Identification of new biomarkers to promote personalised treatment of patients with inflammatory rheumatic disease: protocol for an open cohort study

Abstract

Introduction: The introduction of biological disease-modifying antirheumatic drugs (bDMARDs) has improved the treatment of inflammatory rheumatic diseases dramatically. However, bDMARD treatment failure occurs in 30%-40% of patients due to lack of effect or adverse events, and the tools to predict treatment outcomes in individual patients are currently limited. The objective of the present study is to identify diagnostic, prognostic and predictive biomarkers, which can be used to (1) diagnose inflammatory rheumatic diseases early in the disease course with high sensitivity and specificity, (2) improve prognostication or (3) predict and monitor treatment effectiveness and tolerability for the individual patient.

Methods and analysis: The present study is an observational and translational open cohort study with prospective collection of clinical data and biological materials (primarily blood) in patients with inflammatory rheumatic diseases treated in routine care. Patients contribute with one cross-sectional blood sample and/or are enrolled for longitudinal follow-up on initiation of a new DMARD (blood sampling after 0, 3, 6, 12, 24, 36, 48, 60 months of treatment). Other biological materials will be collected when accessible and relevant. Demographics, disease characteristics, comorbidities and lifestyle factors are registered at inclusion; DMARD treatment and outcomes are collected repeatedly during follow-up. Currently (July 2017), >5000 samples from approximately 3000 patients have been collected. Data will be analysed using appropriate statistical analyses.

Ethics and dissemination: The protocol is approved by the Danish Ethics Committee and the Danish Data Protection Agency. Participants give written and oral informed consent. Biomarkers will be evaluated and published according to the Reporting Recommendations for Tumour Marker (REMARK) prognostic studies, Strengthening the Reporting of Observational Studies in Epidemiology (STROBE) and the Standards for Reporting of Diagnostic Accuracy (STARD) guidelines. Results will be published in peer-reviewed scientific journals and presented at international conferences.

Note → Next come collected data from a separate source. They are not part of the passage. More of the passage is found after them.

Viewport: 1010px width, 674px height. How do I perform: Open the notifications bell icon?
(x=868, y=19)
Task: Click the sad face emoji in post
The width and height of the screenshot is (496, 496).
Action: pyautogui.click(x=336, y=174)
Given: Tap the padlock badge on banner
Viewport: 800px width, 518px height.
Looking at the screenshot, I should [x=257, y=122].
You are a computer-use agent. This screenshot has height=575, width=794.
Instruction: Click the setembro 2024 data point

Trial registration number: NCT03214263.

Keywords: biomarkers; danish rheumatologic biobank; inflammatory rheumatic disease; personalised treatment; rheumatology.

Figure 1

Schematic presentation of study design and sampling strategies. Any patient diagnosed with RA, AxSpA, PsA, other inflammatory rheumatic disease or tissue disorder, or suspected for one of these, may participate when they meet for a scheduled routine clinical visit. These patients can provide one cross-sectional blood sample (A) or may be included for longitudinal follow-up (B) when they start treatment with a new DMARD (see text). See figure 2 for details on blood handling and storage. Numbers (n) indicate patients potentially eligible for inclusion in one or more of the study arms at the time of protocol approval. By 1 January 2018, the number of patients in DANBIO is approximately 50,000. AxSpA, axial spondyloarthritis; DMARD, disease-modifying antirheumatic drug; PsA, psoriatic arthritis; RA, rheumatoid arthritis.

Figure 2

Standard operating procedure (SOP) for blood handling in the Danish Rheumatologic Biobank. Peripheral blood is collected in one EDTA tube, two serum tubes and one PAXgene blood RNA tube. Serum tubes coagulate at room temperature for 30 min to 2 hours. From the EDTA tube, 1.5 mL whole blood is isolated. EDTA and serum tubes are centrifuged at 2000xg and 4°C for 10 min. EDTA plasma (2×2 mL), EDTA buffy coat and serum (4×2 mL) are isolated. Processed blood samples are stored at ≤−20° C. PAXgene blood RNA tubes are kept at room temperature for 2–72 hours, then frozen at −20°C for 24–72 hours and stored at −80°C.